• Problem:
Format the entries below as a numbered list, one line per item, and omit any blank lines. Exclude the pictures from the output.

** BEGIN Material for the task **

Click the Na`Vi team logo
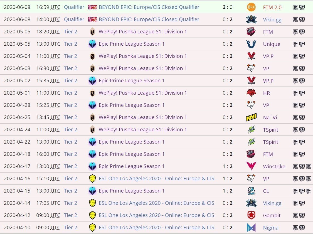 [251, 117]
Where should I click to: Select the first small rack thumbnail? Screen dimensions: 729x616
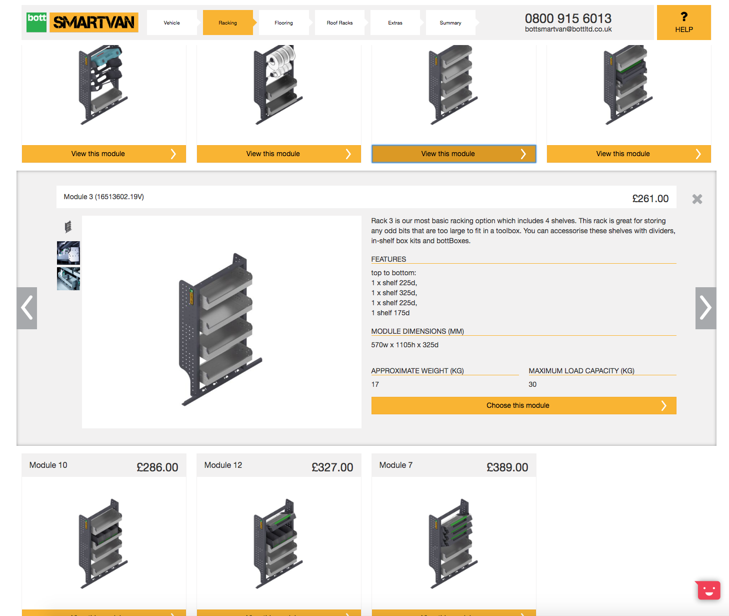tap(68, 227)
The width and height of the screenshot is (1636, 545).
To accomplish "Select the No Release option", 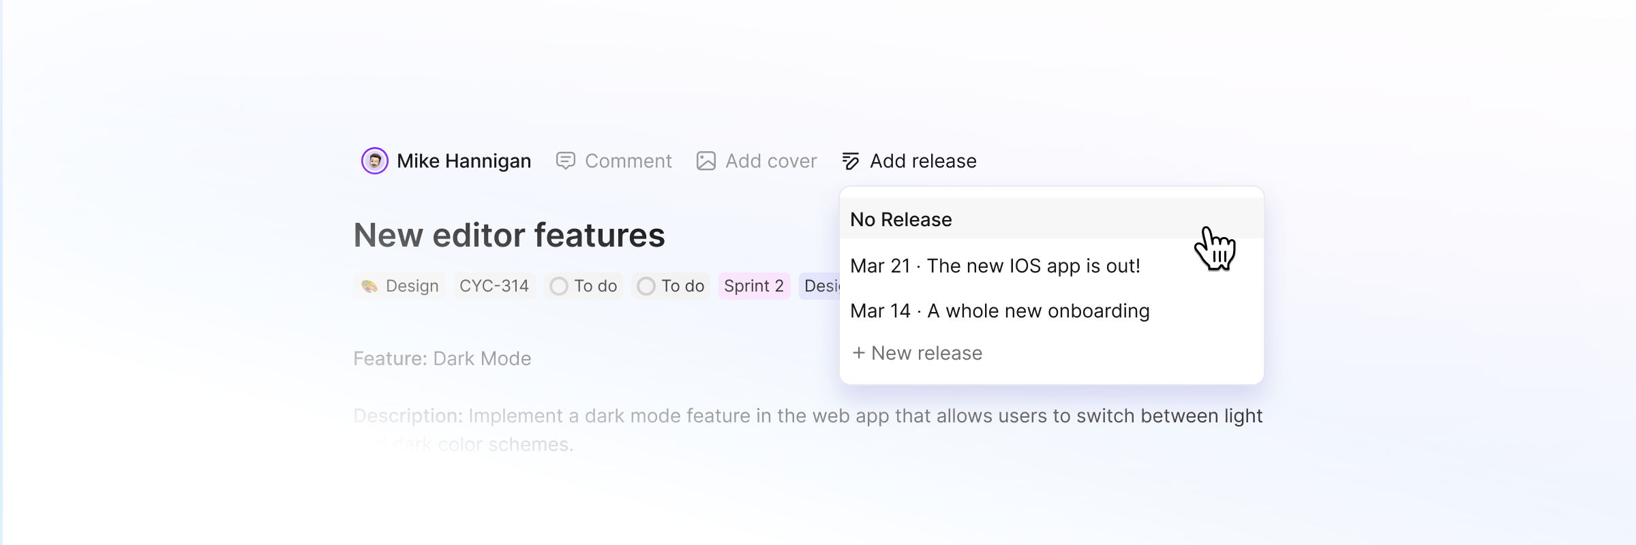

** END Material for the task **

• Output for this exercise:
1. Click the Na`Vi team logo
2.  [251, 117]
3. Where should I click to: Select the first small rack thumbnail? Screen dimensions: 729x616
4. tap(68, 227)
5. The width and height of the screenshot is (1636, 545).
6. To accomplish "Select the No Release option", 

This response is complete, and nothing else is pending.